Years. Ago. I think that it's time that 4D got a language person to come in
and make some changes. Am I talking about a full OO rewrite? No. I think
4D's procedural language is kind of charming in its way - and procedural
code is really easy to follow. (That was the whole point.) I'm after some
basic language improvements, not throwing away what everyone knows already.

Perhaps the fabled 4D product team should have a language advocate. Someone
that would really stick up for the language. So far, I've heard of the
product team, enjoyed the blog (it's really good - everyone should check it
out), but have seen no engagement from them. They don't seem to comment
here or on the Forums, at least in English. A shame.

In order of complexity:

* 31 characters? Please, it's a source of endless frustration for me.
There's no excuse.

http://forums.4d.fr/Post/EN/18946884/1/18946885

* How about some normal operators?
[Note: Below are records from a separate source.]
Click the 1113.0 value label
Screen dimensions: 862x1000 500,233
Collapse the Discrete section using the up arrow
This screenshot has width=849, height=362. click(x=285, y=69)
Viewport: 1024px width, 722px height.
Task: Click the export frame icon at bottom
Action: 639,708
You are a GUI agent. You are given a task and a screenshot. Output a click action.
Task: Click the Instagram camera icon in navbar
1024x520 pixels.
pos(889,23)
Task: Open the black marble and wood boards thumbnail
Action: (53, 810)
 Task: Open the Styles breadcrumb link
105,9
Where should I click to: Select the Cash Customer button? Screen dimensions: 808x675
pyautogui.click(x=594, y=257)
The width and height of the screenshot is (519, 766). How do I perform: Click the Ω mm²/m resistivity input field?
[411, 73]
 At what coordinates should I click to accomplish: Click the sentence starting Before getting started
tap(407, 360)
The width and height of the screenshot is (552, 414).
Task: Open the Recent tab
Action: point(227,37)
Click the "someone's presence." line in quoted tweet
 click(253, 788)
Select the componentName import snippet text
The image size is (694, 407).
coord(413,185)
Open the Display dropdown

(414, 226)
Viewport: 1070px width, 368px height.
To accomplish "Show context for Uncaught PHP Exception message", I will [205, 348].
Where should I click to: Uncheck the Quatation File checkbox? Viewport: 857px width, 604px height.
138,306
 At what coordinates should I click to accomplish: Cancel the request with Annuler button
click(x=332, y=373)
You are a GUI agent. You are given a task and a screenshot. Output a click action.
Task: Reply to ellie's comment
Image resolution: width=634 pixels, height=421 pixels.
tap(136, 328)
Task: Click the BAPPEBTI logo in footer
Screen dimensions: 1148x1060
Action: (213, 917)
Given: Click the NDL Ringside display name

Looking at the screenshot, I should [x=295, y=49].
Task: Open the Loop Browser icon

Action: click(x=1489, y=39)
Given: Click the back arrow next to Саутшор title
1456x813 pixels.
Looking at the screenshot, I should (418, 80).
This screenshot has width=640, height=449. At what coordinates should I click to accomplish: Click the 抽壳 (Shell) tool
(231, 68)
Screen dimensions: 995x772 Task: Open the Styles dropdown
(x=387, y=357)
I mean, you don't have to license ++ and
the like, do you? Here's the deal with an interpreter. When you've got a
line of code, you have to parse it into a tree. From there, you read up
from the bottom towards the top. (This isn't the standard way of reading
trees in XML, etc., it's how you process an algabraic expresson.) In that
setup, an operator is a node. It's a node that tells you how to act on its
immediate children. So, adding new operators should be *very easy.* I don't
know how 4D wrote their parsers, etc. - but what I've described is the
standard approach. They may be using a parsing library, they may have
rolled their own. Either way, operators are nearly the easiest thing to add.

* Enumerated types! Once you have them, you wonder how you could have lived
without them.

* I'm with you on the ternary operator...I ended up writing my own.

* The Compiler doesn't work as hard as it should. Some nice changes would
be super easy fixes. Super easy.

http://forums.4d.fr/Post/EN/19107688/1/19107689

* Full JSON support.

* A dictionary of extended properties for *every item there is.* If it's
addressable through code, it should have an optional dictionary attached.
Just use the C_OBJECT syntax with a unique path as the key into the object.
So, form objects, form methods, tables, forms, etc.

http://forums.4d.fr/Post/EN/19051683/1/19051684

* No structs or classes. In Pascal these were called 'records' and in C
'structs'. If anyone has worked with C_OBJECT, they let you create data
structures a bit like that...but not really. With a struct, you have the
ability to declare a custom type. So, you declare a type of Customer and it
might have fields like

Customer
   Last_name Text
   First_name Text
   First_contact Date
   ID      UUID

And so on. Then when you pass a Customer as a parameter, you code can test
that
1) It's a Customer.
2) It's a valid Customer.

So, the compiler, interpreter and your code can do smart checking of all of
these things. As it stands, there is nothing like this in 4D and *it is the
single biggest problem with the language.* Having structs would let us do
away with a huge range of stuipid little problems. More than that, it
allows you to do much more complex and sensible things with no greater
effort or complexity in your code. Sometimes I notice 4D developers feeling
kind of down about their language abilities. Honestly, a lot of it comes
from using a language *that handicaps you.* Better language, better code.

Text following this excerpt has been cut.